#### [Set exercise]
Quote verbatim every line of the entries below, from the line containing "Undo the last stroke" through the last line of the entries, including both of those lines.

#### [Data for the task]
-- BEGIN --

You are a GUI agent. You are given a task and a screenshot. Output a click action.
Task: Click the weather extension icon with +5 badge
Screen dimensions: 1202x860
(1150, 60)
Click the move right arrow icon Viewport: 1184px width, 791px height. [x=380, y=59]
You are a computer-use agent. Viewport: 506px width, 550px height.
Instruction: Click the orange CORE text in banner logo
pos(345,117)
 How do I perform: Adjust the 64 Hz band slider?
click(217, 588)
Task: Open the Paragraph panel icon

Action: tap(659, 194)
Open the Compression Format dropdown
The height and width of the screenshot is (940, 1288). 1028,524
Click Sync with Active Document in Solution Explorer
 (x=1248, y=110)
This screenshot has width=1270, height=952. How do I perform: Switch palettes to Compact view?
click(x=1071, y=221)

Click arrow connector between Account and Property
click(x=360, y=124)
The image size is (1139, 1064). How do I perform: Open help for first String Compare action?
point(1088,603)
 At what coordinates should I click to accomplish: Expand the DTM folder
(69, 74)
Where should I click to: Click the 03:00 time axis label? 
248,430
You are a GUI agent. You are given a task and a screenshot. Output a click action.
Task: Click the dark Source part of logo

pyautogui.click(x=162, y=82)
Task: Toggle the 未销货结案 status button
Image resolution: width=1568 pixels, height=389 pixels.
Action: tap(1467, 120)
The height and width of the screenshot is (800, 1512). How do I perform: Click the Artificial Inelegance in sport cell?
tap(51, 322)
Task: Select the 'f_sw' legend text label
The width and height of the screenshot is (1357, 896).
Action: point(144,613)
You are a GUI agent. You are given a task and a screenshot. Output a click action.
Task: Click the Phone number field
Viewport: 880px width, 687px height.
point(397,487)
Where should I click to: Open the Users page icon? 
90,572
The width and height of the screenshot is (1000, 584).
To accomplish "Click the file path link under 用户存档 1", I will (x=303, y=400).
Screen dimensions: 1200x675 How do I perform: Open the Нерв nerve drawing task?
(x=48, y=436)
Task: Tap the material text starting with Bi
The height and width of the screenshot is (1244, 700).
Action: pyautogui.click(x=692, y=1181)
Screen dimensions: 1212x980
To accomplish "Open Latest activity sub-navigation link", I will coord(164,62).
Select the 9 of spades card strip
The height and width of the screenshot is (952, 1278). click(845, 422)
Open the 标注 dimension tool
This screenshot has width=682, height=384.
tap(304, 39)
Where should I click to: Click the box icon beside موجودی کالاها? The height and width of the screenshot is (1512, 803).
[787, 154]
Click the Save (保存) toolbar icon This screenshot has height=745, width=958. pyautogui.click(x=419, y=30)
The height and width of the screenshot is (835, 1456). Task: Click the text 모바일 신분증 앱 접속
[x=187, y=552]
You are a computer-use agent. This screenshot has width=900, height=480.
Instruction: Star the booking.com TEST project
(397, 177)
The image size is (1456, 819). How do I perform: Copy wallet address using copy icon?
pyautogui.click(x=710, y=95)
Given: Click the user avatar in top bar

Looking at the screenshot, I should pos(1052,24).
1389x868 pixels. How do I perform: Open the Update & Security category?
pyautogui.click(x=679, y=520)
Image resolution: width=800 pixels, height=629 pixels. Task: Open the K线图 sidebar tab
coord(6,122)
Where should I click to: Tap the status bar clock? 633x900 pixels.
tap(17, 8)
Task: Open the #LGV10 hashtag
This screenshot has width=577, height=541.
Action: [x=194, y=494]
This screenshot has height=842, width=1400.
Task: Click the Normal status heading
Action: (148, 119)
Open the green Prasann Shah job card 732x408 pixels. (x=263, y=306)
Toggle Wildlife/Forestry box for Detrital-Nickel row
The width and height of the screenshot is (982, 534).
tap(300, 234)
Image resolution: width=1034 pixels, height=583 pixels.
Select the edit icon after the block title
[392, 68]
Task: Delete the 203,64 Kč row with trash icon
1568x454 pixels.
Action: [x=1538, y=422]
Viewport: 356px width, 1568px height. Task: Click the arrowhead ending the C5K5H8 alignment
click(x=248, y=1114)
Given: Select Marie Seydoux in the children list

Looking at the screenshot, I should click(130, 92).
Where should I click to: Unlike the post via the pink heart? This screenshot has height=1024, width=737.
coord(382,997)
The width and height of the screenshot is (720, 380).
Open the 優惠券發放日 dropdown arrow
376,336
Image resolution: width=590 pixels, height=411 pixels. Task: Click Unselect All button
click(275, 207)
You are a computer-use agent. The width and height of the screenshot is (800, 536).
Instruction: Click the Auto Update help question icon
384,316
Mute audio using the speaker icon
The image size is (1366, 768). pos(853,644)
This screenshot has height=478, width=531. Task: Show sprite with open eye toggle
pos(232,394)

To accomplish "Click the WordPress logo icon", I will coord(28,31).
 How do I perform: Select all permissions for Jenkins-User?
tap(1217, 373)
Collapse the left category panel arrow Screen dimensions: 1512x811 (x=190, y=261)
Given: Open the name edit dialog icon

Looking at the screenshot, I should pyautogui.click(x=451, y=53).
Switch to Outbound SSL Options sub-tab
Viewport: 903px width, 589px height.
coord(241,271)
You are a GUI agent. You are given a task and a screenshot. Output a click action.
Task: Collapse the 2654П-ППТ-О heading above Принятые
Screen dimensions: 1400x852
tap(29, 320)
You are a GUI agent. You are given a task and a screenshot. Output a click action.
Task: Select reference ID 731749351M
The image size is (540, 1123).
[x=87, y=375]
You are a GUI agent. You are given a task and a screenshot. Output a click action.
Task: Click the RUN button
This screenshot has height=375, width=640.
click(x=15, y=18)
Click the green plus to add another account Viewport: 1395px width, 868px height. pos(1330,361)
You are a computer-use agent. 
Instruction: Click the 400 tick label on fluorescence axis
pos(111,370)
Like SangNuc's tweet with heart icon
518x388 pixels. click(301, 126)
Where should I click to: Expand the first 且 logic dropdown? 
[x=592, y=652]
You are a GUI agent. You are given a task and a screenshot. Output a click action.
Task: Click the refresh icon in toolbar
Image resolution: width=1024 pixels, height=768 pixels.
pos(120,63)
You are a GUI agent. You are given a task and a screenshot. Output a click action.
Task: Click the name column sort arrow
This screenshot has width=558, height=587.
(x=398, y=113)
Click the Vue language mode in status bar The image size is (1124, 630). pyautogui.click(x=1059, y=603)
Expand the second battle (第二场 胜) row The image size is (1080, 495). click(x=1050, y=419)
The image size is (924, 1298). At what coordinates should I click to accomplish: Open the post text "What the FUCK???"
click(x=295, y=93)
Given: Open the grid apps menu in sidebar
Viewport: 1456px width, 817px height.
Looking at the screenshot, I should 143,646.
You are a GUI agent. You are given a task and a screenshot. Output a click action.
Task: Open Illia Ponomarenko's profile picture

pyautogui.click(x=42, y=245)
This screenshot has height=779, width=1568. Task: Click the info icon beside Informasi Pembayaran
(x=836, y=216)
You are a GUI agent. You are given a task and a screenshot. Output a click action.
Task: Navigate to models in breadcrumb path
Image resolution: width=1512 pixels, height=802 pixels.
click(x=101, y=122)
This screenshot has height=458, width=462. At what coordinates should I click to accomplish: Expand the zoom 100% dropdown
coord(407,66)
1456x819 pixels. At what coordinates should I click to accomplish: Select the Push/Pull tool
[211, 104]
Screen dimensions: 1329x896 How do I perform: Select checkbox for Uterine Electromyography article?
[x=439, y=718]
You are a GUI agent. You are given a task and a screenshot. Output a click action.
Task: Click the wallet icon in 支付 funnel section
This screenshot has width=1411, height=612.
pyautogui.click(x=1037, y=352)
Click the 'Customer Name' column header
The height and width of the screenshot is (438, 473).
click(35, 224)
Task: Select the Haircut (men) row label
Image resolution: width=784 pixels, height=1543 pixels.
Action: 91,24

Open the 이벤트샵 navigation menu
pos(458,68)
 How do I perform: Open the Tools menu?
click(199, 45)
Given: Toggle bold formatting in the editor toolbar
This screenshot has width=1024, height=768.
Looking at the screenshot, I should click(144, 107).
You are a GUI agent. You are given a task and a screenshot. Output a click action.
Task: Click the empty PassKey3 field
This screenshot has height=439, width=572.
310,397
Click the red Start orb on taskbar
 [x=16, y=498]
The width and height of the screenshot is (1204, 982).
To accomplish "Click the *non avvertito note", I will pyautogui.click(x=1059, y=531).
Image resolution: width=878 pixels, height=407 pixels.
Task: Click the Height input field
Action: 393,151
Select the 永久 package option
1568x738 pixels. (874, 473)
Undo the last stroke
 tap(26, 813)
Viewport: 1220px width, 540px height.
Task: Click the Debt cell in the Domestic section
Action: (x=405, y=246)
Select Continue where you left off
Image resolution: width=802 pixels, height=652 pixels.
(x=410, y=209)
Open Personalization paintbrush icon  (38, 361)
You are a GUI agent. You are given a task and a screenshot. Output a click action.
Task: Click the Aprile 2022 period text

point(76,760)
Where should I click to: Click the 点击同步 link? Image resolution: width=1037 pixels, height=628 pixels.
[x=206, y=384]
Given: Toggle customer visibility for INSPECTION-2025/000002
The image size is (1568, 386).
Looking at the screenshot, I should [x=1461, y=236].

-- END --

#### [Response to the exercise]
Undo the last stroke
 tap(26, 813)
Viewport: 1220px width, 540px height.
Task: Click the Debt cell in the Domestic section
Action: (x=405, y=246)
Select Continue where you left off
Image resolution: width=802 pixels, height=652 pixels.
(x=410, y=209)
Open Personalization paintbrush icon  (38, 361)
You are a GUI agent. You are given a task and a screenshot. Output a click action.
Task: Click the Aprile 2022 period text

point(76,760)
Where should I click to: Click the 点击同步 link? Image resolution: width=1037 pixels, height=628 pixels.
[x=206, y=384]
Given: Toggle customer visibility for INSPECTION-2025/000002
The image size is (1568, 386).
Looking at the screenshot, I should [x=1461, y=236].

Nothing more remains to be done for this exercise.